# Rat afraid of thunderstorms?



## zurfaces (Jan 16, 2013)

So we had some pretty bad storms here last night and I woke up this morning to a mess!!! One of my rats destroyed her cage. I'm not sure if it was because of the storm or not I was just wondering what everyone else thinks? That's the only tthing I can figure because the only other time she has done this was because she was stresssed due to us not being home and handling her. 

Here is a video of the damage lol she looks so guilty rat shaming. 

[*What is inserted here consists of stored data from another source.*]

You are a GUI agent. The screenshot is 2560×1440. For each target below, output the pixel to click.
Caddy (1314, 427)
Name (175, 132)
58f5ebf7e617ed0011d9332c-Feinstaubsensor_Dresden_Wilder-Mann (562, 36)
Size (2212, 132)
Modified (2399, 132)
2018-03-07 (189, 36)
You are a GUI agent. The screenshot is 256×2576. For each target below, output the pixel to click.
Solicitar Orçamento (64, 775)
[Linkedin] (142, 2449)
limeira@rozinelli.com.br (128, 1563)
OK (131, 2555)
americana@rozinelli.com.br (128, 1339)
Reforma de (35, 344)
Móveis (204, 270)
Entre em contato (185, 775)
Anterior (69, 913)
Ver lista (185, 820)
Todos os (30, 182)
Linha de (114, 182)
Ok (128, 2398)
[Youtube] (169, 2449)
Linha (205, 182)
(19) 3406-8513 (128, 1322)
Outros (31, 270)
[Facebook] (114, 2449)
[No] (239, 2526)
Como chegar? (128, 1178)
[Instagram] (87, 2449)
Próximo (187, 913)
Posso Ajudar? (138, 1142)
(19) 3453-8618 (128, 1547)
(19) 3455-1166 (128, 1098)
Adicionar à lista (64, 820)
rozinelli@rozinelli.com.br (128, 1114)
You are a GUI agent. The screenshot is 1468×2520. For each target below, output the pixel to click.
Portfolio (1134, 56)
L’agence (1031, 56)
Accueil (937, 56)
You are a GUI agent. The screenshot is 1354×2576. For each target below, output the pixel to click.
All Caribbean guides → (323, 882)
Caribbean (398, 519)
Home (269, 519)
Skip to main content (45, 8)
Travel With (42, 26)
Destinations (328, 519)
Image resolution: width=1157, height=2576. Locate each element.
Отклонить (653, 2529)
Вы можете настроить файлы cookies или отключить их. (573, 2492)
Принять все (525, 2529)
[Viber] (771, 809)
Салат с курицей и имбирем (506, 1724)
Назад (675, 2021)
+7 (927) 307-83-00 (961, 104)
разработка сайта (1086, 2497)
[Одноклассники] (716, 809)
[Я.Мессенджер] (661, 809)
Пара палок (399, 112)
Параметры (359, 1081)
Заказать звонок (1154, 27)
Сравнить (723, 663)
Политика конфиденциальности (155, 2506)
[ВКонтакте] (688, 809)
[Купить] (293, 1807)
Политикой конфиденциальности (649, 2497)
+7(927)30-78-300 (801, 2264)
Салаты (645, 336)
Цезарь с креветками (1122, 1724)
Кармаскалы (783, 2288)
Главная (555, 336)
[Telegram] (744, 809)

https://www.youtube.com/watch?v=Swe2L5z7Lbk&feature=youtube_gdata_player

Sent from Petguide.com Free App


----------



## Rat Daddy (Sep 25, 2011)

I'll go along with your reasoning. When rats are afraid they want to be cuddled by their pack. When rats get too stressed they can freak out.


----------



## Camelle (Feb 11, 2013)

That sounds about right. I can tell you though that my rat Loki is terrified of thunder (humorously enough) so it is possible but when he's scared he doesn't tear up his cage in fact he almost doesn't even move. He hides under things and I usually have to get him out and hold him and he huddles under my hair and cowers.


----------



## Rumy91989 (Dec 31, 2012)

Wow, she did go a little nuts there! Does it not usually thunderstorm in your area?
My girls love thunder storms. They get very excited and want nothing more than to go by the window and watch it. But I imagine the loud noises and flashing lights can be very stressful, poor girl.


----------



## zurfaces (Jan 16, 2013)

Well my new place has thinner walls than the old one. This is the second summer we've had her and the first summer at our new place. Also last summer I believe they were on bedding not fleece so I wouldnt have noticed. The thunderstorm we had when she did this was terrible. All night long big booming house shaking thunder. Usually they're not that loud. 

Sent from Petguide.com Free App


----------



## Rat Daddy (Sep 25, 2011)

Some rats kind of build up pressure... first they get quiet and then they go nuts. I'm working on outdoor training with my girl Amelia. She will sit next to me on the bench for about half an hour and even interact with other people for a while and then she will start to get more and more uncomfortable and eventually she just need to run like crazy. I usually put her on a fence rail and she will do sprints for a few hundred yards, back and forth to burn off the anxious energy before she can calm down again. Otherwise she'll start digging a den or dive into some dark hole to de-stress. I suspect the length of the thunderstorm finally pushed her over the edge.

True shoulder rats tend to get anxious when you take them outside then calm down as they get used to the open spaces and the people... Other rats tend to start out amazingly calm and composed and then build up to a complete freak out. It's just the way your particular rat is wired.


----------